Records from a dataset
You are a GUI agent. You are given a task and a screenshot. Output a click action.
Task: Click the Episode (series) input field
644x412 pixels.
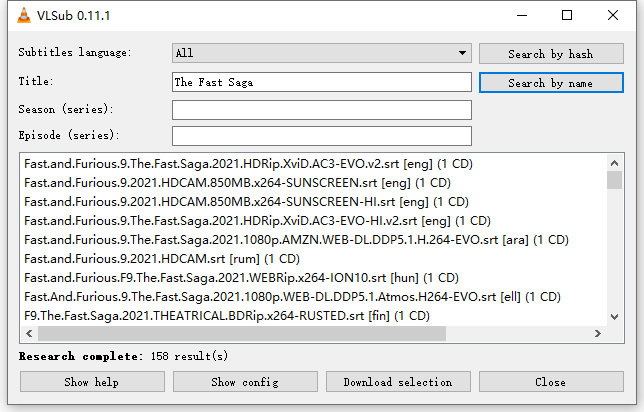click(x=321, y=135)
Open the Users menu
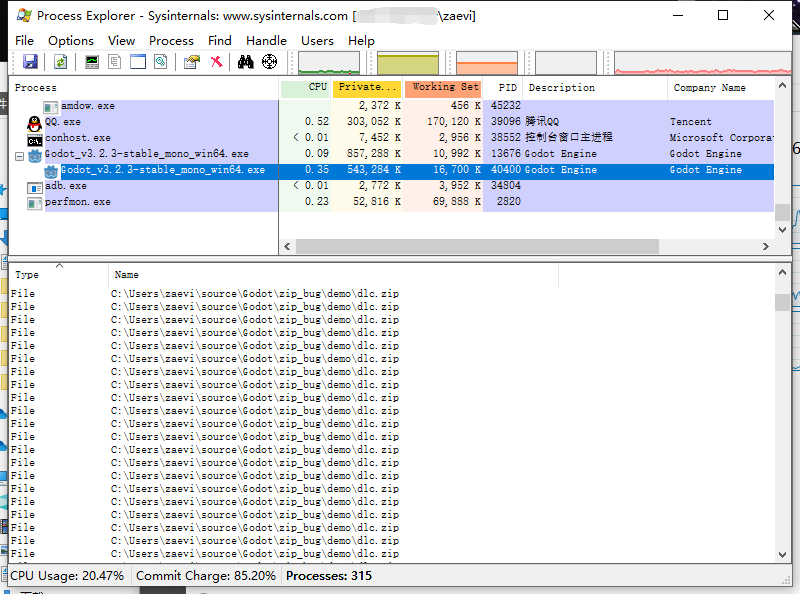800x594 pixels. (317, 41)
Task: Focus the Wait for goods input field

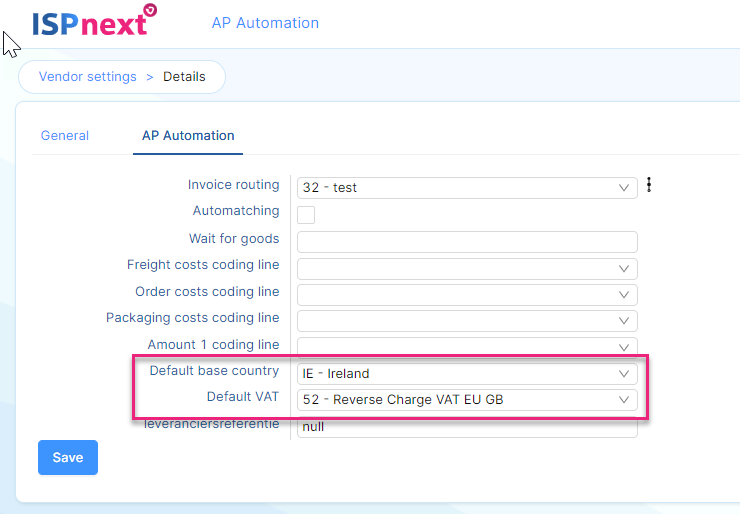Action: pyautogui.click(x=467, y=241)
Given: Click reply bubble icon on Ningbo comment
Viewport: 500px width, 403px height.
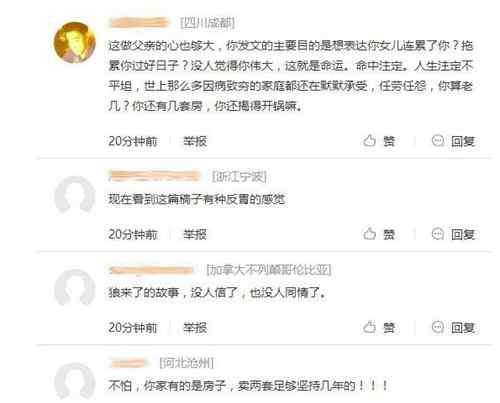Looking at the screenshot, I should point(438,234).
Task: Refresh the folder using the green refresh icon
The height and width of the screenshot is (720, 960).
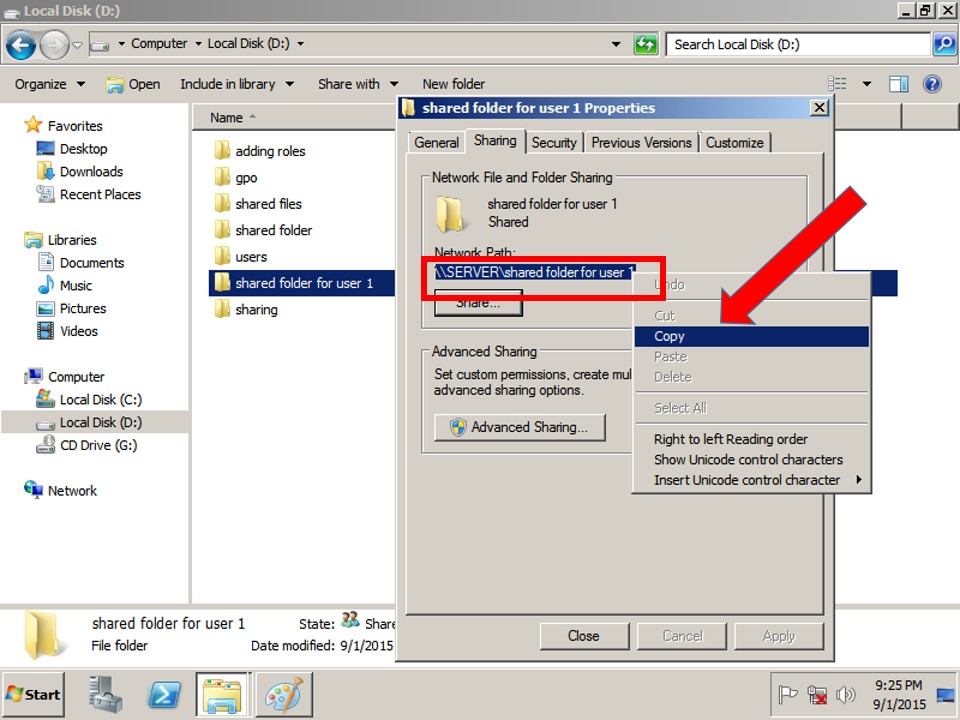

## THE PROBLEM
The line with "644x412 pixels." and each line after it, through the final line of the data, are to be duplicated exactly, with pictures left out and nothing more included.

## TASK RESPONSE
644x412 pixels.
click(x=321, y=135)
Open the Users menu
800x594 pixels. (317, 41)
Task: Focus the Wait for goods input field

Action: pyautogui.click(x=467, y=241)
Given: Click reply bubble icon on Ningbo comment
Viewport: 500px width, 403px height.
Looking at the screenshot, I should point(438,234).
Task: Refresh the folder using the green refresh icon
The height and width of the screenshot is (720, 960).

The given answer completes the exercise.